PPI – On a seasonally adjusted basis, the PPI (finished goods) rose 0.8 percent in October 2003, according to the Bureau of Labor Statistics preliminary data released November 14, 2003.  These numbers, in spite of the fact that the September had increased by only at 0.3%, are rather modest.  Contributing factors were food (with beef and veal leading the way at 18%) and autos (associated with new model launch and pricing…1.6% for cars and 3.4% for trucks/SUVs).




















                    Productivity, Unit Labor Cost and Compensation (Seasonally Adjusted)
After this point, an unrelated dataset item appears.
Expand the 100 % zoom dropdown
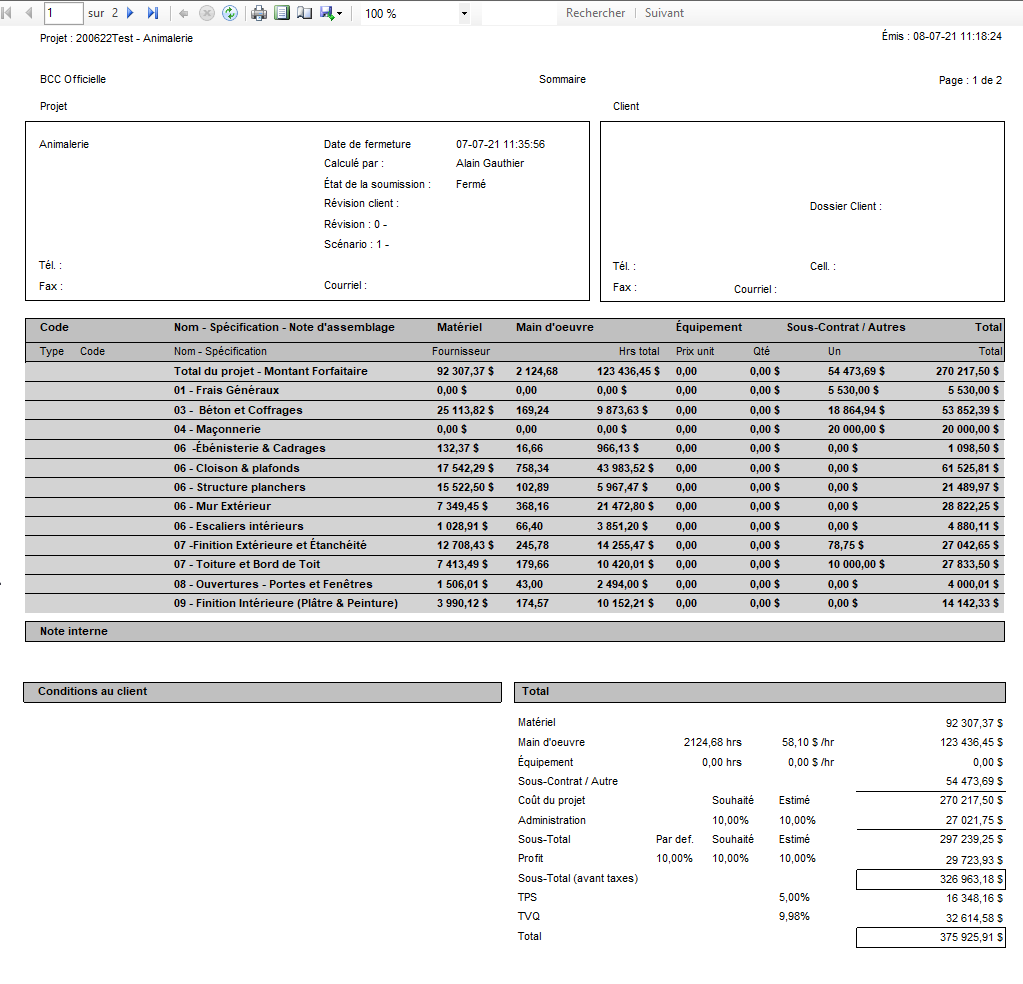 point(464,14)
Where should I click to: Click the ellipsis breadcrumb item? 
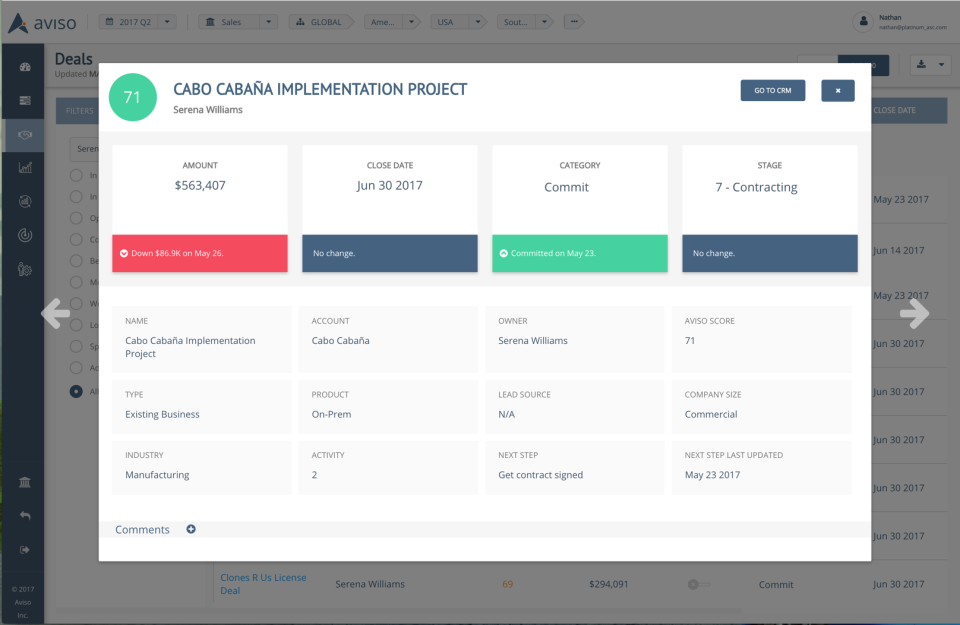tap(574, 22)
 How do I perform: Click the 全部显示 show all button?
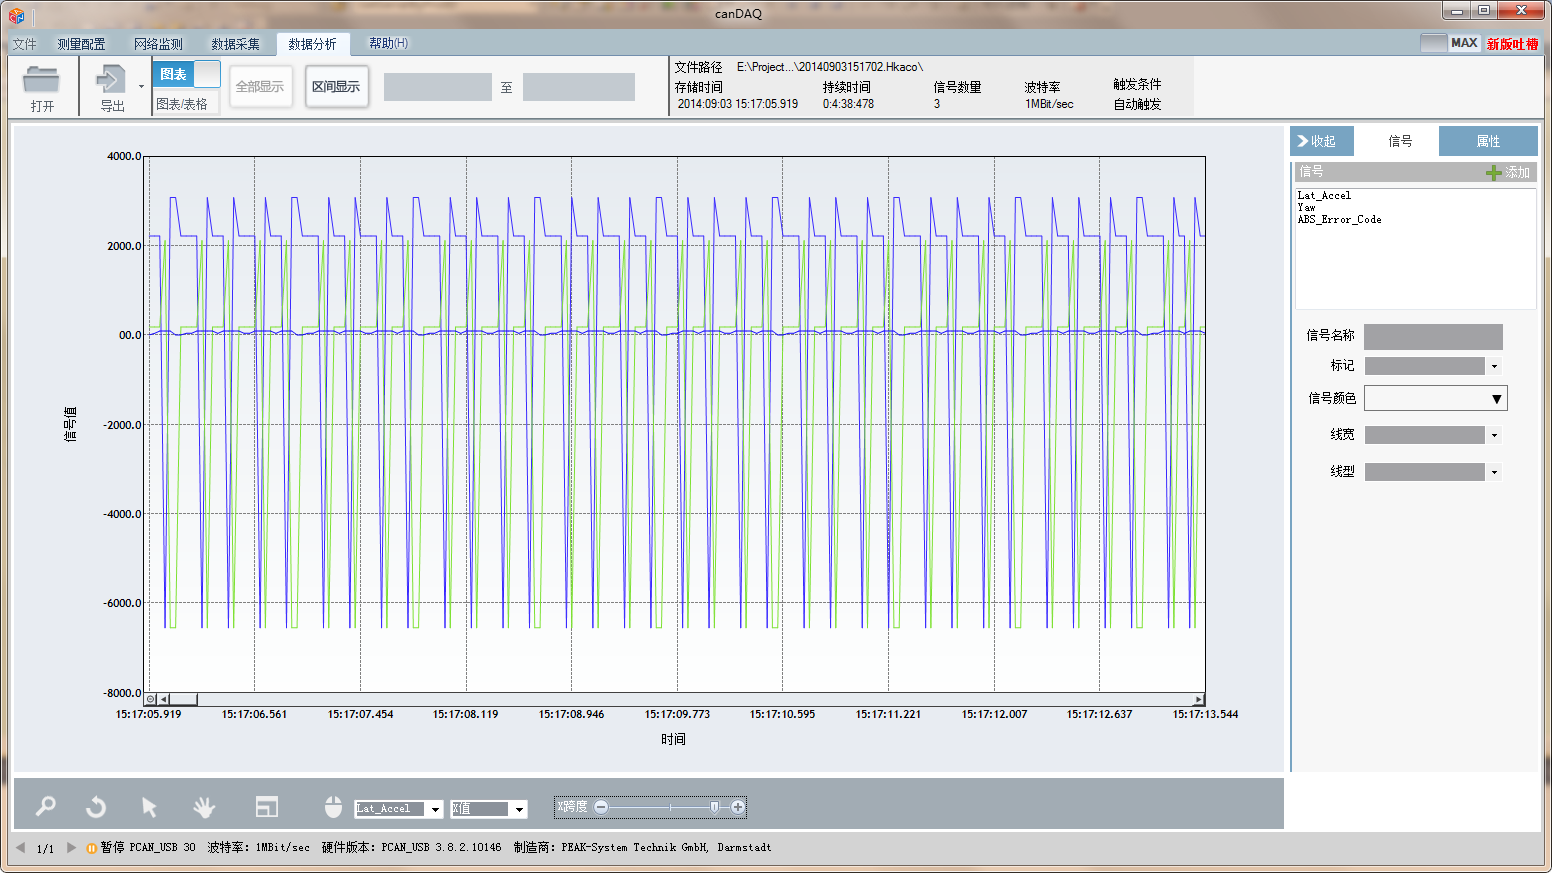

According to a Department of Labor report, published on November 6, 2003, Productivity gains amounted to 8.1 percent for the third quarter 2003, adding to the 7 percent gain from the second quarter.  Unit Labor Cost dropped 4.6 percent, versus a 3.2 percent drop in the second quarter.  Lastly, Compensation gained 3.1 in the third quarter, down from 3.6 in the second quarter.



In keeping with the New Paradigm, rising compensation costs are increasingly offset by rising productivity, the result of competitive pressures.










                                   10-year U.S. Government Bond Rate


The 10-year Maturity U.S. Government Security continues to remain trading at a relatively low rate.  At midday, November 15, 2003 the yield stood at 4.25 percent.  In the absence of inflation, and coupled with the quality of U.S. Government debt, there is no reason for it to rise to a higher rate in the near future.




The reason these rates are (and will likely continue to remain) so low is because of the absence of inflation!